Na última década o CINEICC tem tido como principais objetivos promover a saúde e a qualidade de vida e prevenir a doença; estudar processos psicológicos envolvidos no desenvolvimento e manutenção de psicopatologia; desenvolver instrumentos de avaliação (neuro) psicológica; e desenvolver e aplicar programas de intervenção.

Numa era em que os profissionais estão mais atentos à saúde mental, quer no âmbito clínico, quer no contexto investigativo, como descrevem a importância que o CINEICC tem junto da sociedade civil e médica?
Temos tido a preocupação de estabelecer protocolos com entidades com responsabilidade civil (Ministério da Justiça, Ministério da Saúde) e entidades de saúde, serviços hospitalares, entre outros, com os quais temos partilhado conhecimento especializado que advém das investigações realizadas. Sublinhamos alguns projetos desenvolvidos e que têm sido úteis quer na área da saúde pública (BEfree, KgFree, Promoção de saúde pública em mães adolescentes seropositivas, Ageing@Coimbra), quer ao nível da justiça e promoção do comportamento pró-social (GPS – Growing Pro-Social).

De que modo o facto de o CINEICC ser uma entidade da Universidade de Coimbra (UC) traz uma maior responsabilidade, mas também uma prova de confiança? Qual é o peso desta ligação? De que modo, no futuro, continuarão lado a lado no sentido de promover a investigação cognitivo-comportamental?

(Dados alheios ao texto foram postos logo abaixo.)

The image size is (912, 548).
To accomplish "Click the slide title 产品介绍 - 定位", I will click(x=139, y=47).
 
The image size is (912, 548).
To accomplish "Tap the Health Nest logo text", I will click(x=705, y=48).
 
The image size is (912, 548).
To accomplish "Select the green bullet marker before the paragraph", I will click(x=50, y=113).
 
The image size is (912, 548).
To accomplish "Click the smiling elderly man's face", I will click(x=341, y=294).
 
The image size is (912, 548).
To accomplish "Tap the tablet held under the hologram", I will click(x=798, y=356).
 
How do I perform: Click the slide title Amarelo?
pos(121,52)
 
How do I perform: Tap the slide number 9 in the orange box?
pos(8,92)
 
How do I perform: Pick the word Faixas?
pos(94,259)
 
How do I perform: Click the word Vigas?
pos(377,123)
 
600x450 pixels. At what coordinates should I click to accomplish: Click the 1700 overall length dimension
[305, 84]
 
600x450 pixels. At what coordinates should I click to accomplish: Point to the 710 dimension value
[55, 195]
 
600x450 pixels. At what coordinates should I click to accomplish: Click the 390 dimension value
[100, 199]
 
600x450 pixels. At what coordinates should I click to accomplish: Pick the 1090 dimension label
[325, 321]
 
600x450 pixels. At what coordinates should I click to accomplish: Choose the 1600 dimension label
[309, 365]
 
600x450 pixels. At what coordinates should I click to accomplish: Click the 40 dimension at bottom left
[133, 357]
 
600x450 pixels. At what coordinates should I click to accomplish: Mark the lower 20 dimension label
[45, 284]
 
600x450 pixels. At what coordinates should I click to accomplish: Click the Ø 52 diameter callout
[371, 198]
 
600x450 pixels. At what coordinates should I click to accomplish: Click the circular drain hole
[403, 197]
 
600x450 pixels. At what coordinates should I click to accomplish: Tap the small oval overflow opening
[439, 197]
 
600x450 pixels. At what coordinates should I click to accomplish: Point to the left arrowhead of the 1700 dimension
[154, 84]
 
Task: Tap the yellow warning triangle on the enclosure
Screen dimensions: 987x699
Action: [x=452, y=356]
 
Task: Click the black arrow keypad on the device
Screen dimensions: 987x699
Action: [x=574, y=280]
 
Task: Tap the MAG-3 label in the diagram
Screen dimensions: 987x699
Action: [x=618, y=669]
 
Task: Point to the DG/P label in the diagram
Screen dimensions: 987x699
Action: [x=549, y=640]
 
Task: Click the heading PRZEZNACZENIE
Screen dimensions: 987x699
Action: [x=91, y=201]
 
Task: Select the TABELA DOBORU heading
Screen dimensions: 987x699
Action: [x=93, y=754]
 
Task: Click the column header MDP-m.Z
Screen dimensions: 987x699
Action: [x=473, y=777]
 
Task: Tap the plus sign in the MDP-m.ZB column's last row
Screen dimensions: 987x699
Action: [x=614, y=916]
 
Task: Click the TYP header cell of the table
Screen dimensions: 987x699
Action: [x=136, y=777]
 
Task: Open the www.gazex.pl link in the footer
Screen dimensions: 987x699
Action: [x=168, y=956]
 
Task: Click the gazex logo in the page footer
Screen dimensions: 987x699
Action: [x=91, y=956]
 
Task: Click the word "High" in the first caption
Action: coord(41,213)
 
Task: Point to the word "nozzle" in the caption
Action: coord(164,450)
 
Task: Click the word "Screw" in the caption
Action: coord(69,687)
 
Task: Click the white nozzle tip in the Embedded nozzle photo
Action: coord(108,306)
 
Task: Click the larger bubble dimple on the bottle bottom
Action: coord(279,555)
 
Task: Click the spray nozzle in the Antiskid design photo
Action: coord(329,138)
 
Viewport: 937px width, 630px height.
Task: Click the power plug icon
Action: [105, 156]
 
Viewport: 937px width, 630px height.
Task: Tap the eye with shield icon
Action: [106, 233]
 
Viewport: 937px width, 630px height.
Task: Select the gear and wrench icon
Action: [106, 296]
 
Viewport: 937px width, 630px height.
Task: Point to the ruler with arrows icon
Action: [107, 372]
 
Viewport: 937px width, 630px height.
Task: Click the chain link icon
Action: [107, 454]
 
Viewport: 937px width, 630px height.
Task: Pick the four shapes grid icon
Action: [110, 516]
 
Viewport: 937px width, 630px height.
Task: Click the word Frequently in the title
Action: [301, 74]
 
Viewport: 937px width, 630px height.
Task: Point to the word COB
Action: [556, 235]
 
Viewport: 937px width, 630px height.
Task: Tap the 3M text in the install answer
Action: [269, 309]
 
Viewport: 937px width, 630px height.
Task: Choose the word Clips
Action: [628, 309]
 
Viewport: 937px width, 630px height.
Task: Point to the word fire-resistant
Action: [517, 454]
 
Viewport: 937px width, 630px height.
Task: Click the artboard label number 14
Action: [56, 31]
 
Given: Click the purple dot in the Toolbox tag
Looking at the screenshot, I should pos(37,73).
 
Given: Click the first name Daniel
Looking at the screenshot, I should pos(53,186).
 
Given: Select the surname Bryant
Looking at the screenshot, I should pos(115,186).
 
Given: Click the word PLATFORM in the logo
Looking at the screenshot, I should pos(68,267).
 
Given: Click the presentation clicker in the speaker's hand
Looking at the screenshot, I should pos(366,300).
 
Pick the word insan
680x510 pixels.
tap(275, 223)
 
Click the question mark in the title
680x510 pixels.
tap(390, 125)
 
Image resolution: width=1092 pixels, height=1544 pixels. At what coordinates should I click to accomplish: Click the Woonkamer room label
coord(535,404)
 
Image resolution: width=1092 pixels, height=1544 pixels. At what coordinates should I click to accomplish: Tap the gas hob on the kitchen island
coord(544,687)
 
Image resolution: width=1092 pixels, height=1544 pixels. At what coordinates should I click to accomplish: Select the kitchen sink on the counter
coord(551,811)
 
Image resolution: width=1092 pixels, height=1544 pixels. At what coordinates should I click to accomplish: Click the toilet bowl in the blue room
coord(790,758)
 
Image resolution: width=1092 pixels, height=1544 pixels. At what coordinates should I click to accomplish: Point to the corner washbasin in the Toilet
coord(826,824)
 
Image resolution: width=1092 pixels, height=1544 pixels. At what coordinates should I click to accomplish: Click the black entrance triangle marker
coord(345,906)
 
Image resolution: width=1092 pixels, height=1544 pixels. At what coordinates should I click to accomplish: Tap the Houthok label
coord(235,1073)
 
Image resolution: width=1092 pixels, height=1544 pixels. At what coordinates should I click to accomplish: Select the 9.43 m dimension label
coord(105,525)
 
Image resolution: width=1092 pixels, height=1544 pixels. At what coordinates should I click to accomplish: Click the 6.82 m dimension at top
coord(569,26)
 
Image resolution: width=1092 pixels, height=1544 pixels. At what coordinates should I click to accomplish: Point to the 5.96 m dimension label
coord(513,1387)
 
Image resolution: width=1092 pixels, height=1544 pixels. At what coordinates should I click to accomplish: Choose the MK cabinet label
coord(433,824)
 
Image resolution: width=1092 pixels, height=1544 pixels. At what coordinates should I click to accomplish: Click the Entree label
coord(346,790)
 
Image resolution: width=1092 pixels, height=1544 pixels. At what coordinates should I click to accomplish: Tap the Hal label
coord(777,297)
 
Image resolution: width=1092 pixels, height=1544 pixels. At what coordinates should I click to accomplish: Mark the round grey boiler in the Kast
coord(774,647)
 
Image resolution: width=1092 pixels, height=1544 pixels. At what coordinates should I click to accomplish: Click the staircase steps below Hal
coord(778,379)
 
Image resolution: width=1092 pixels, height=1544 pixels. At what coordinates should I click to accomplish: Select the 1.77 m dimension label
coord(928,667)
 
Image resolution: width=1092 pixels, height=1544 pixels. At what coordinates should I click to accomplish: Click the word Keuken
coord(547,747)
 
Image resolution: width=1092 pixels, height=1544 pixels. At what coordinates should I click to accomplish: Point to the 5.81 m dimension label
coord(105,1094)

O CINEICC é uma unidade I&D da UC e, como tal, está alinhado na sua visão estratégica para a investigação, a qual visa contribuir para o progresso científico e tecnológico enquanto promotor do conhecimento e, consequentemente, da melhoria da vida das pessoas.
Para além disso, a UC tem apostado na promoção da excelência e numa maior ligação com a sociedade, fornecendo recursos essenciais para que estes objetivos sejam cumpridos.
Neste sentido, o CINEICC não só se identifica com a estratégia e objetivos da UC, como tem tentado corresponder a estas diretivas. Recentemente a nossa Unidade I&D foi avaliada com classificação de Excelente no âmbito da avaliação das Unidades de I&D, promovida pela FCT, o que parece ser um bom indicador desta ligação e da qualidade da investigação realizada no CINEICC.